--- start ---
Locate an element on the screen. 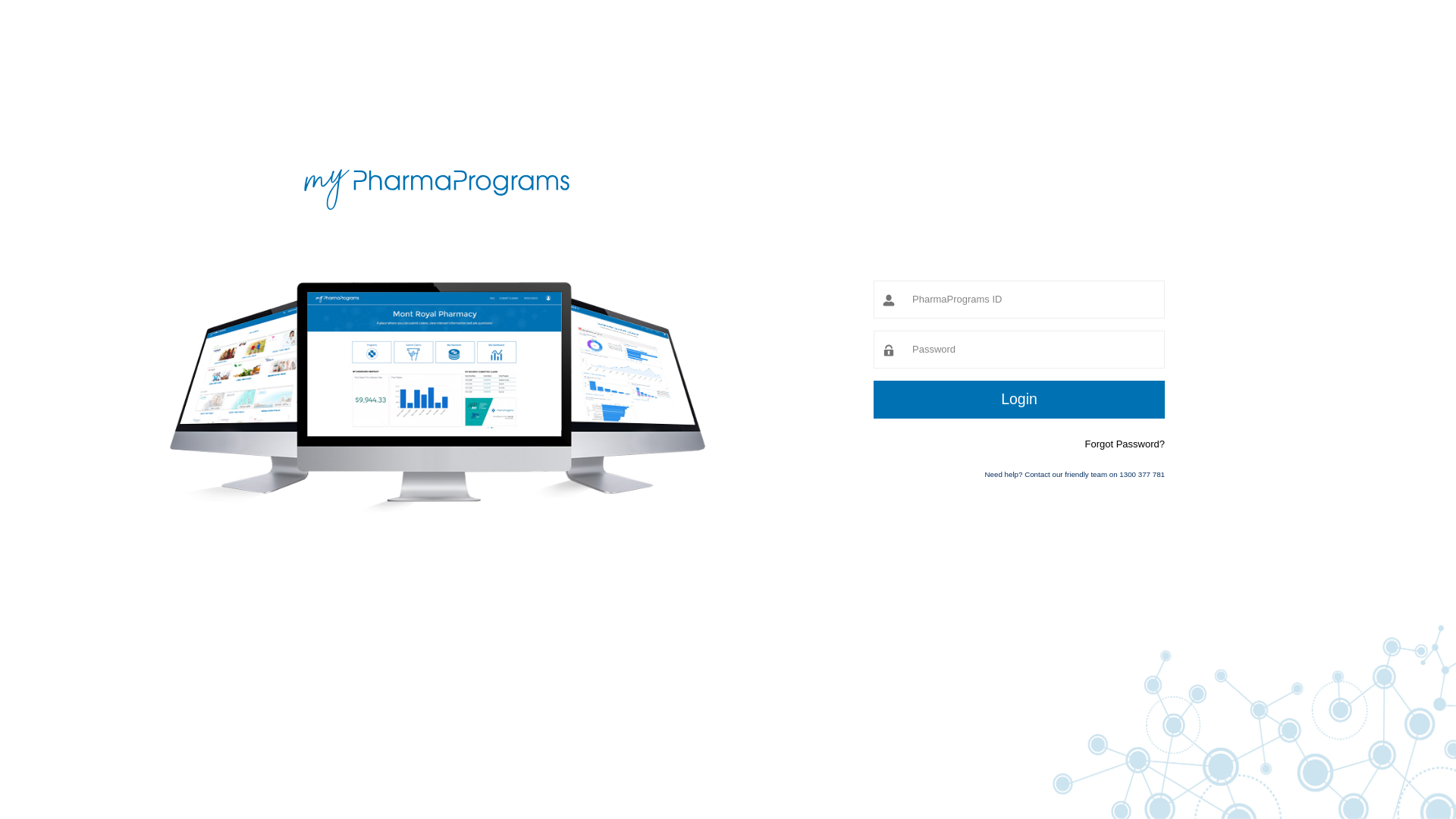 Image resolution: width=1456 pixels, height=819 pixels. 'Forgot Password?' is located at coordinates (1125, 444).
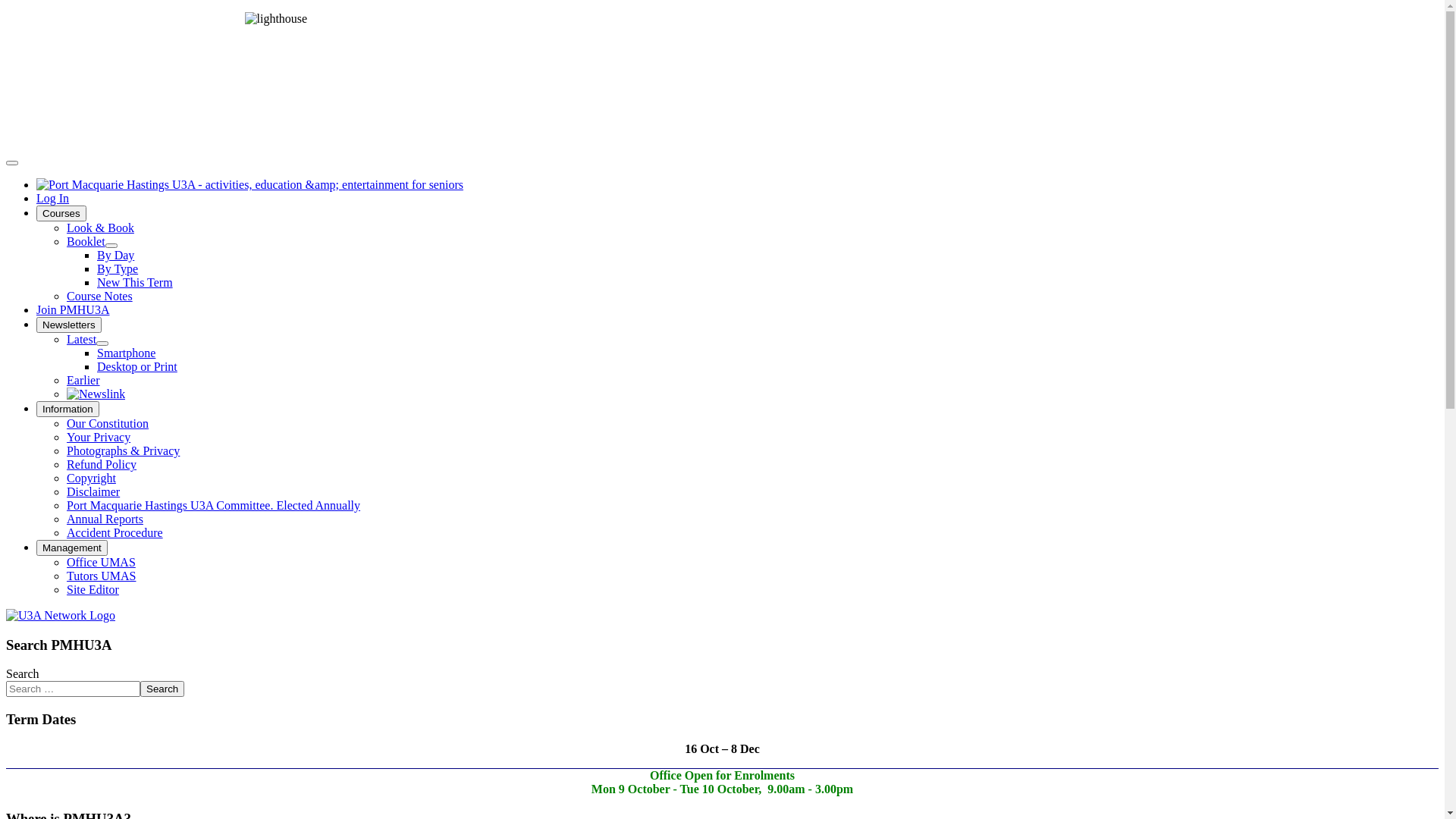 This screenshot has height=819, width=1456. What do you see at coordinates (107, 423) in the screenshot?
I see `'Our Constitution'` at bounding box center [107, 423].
--- end ---
--- start ---
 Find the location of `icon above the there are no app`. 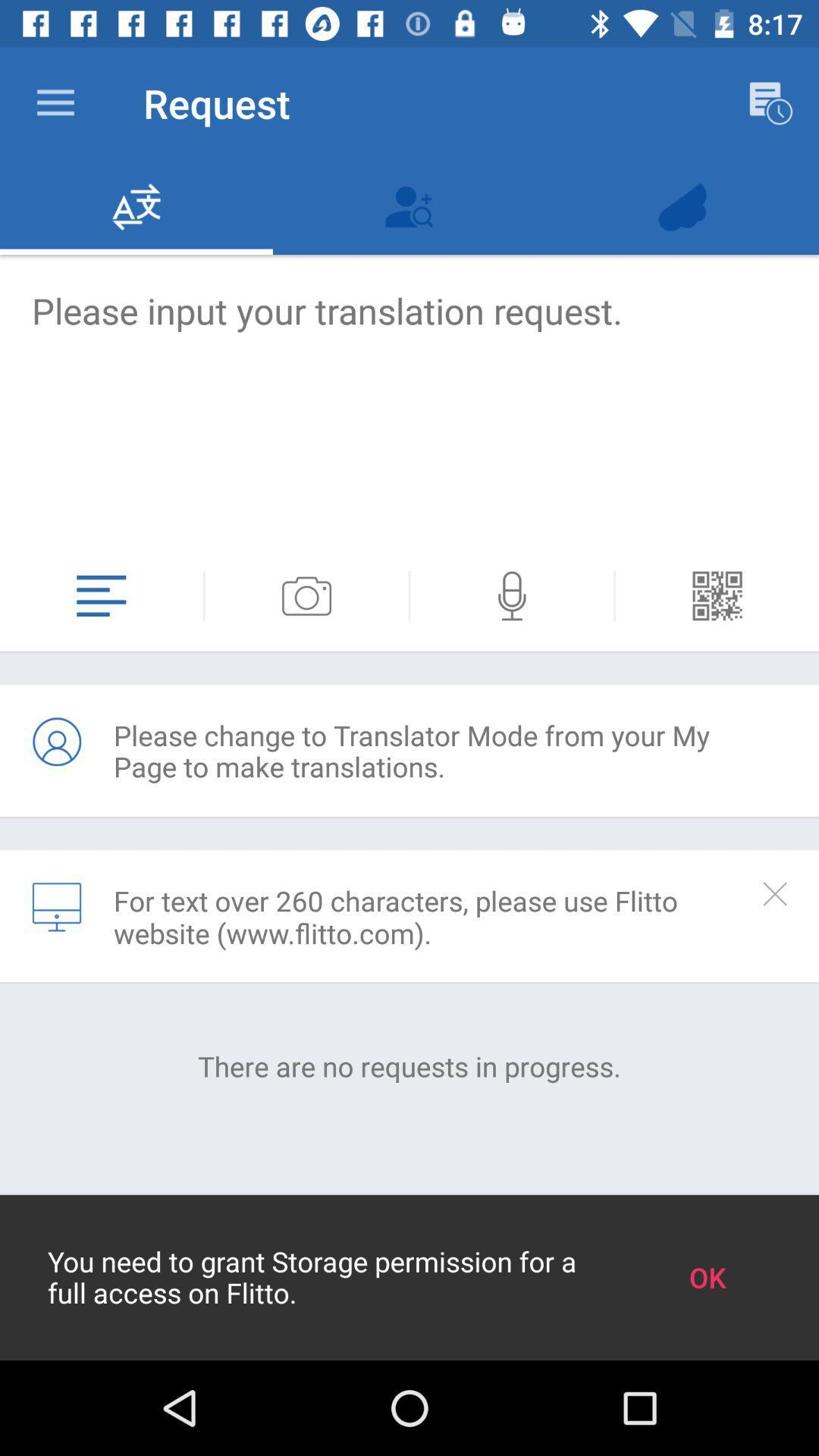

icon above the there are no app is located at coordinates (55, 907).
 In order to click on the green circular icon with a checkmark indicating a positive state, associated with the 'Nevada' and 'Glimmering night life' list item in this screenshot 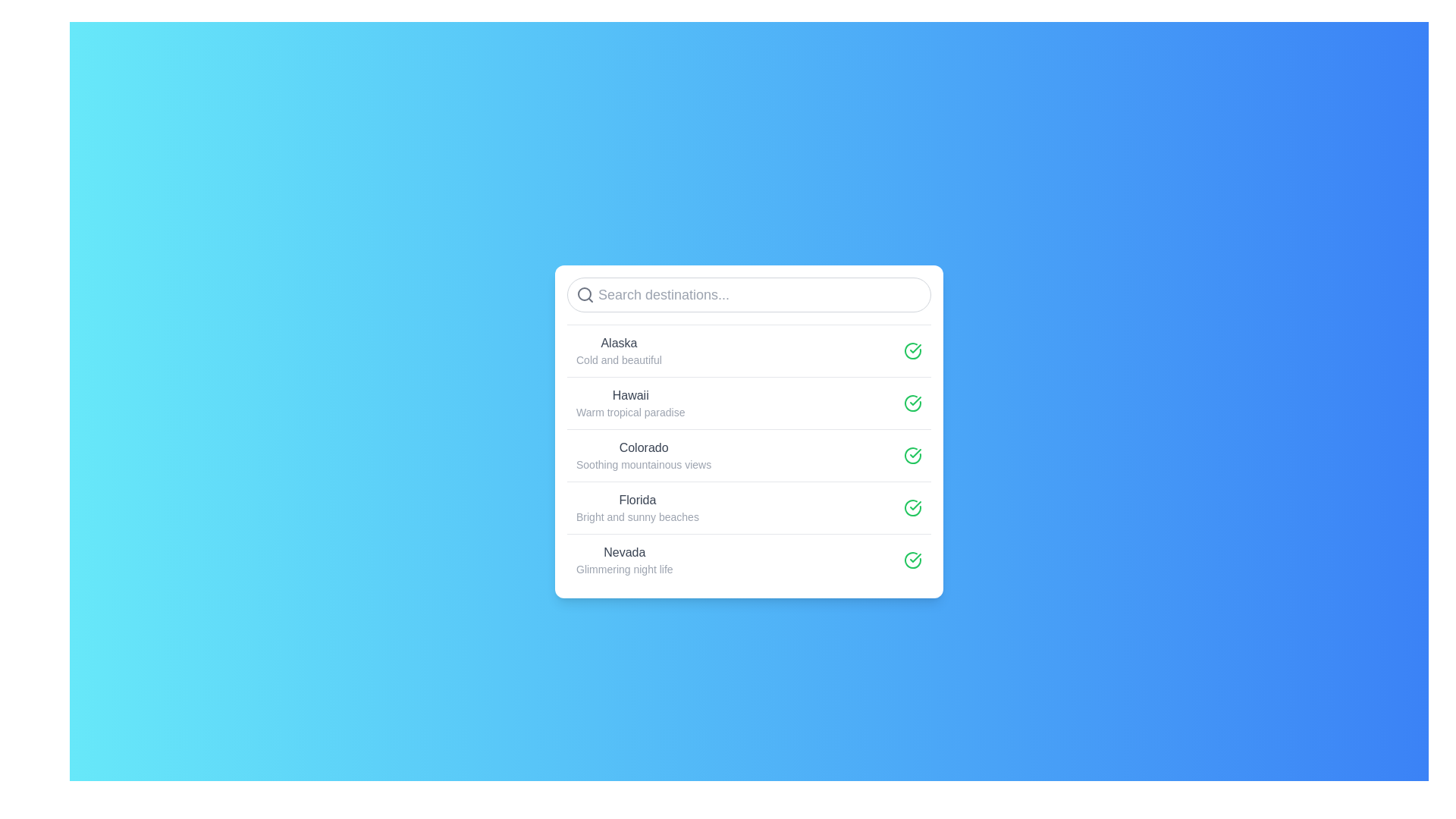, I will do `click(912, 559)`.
--- end ---
--- start ---
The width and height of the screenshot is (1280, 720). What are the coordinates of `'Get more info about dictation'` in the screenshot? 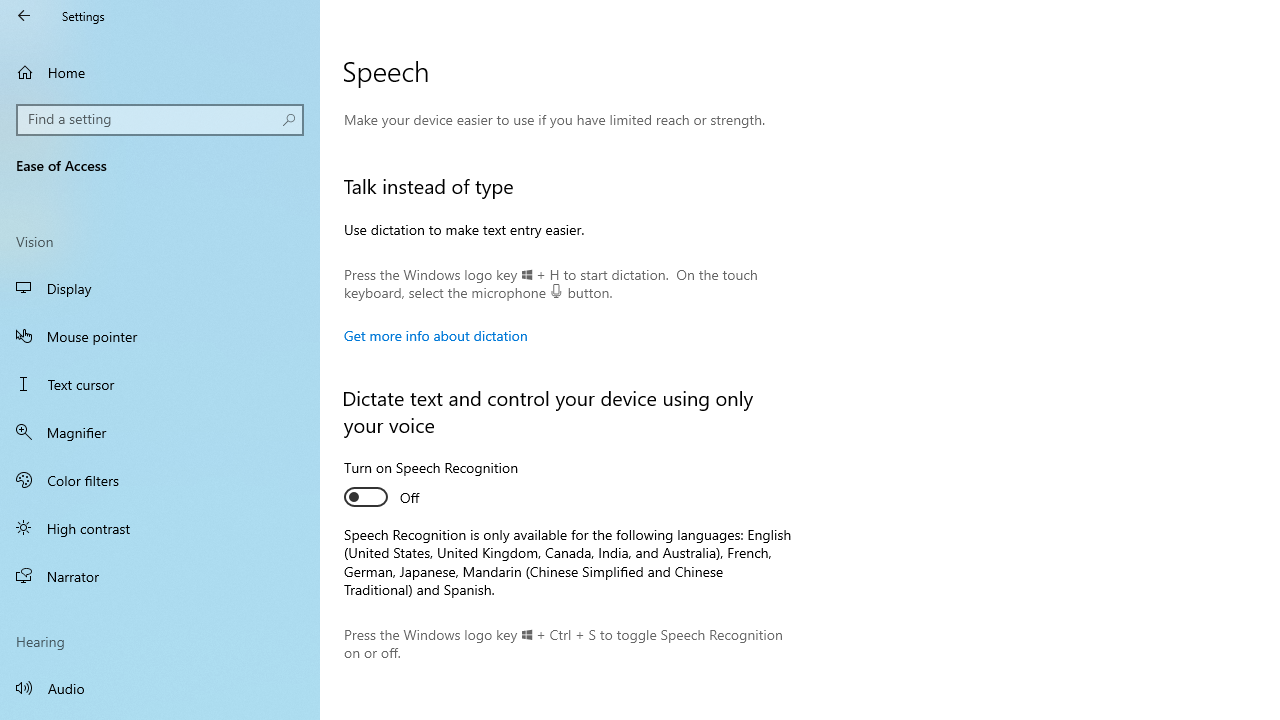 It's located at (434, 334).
--- end ---
INSTRUCTION
Convert the lines from the line with "Find the location" to the line with "icon above the there are no app is" into a Markdown table with the columns Number and Line, one numbered row per line. Omit blank lines and leave the pictures out.

EXERCISE RESPONSE
| Number | Line |
|---|---|
| 1 |  Find the location of `icon above the there are no app`.  |
| 2 | icon above the there are no app is located at coordinates (55, 907). |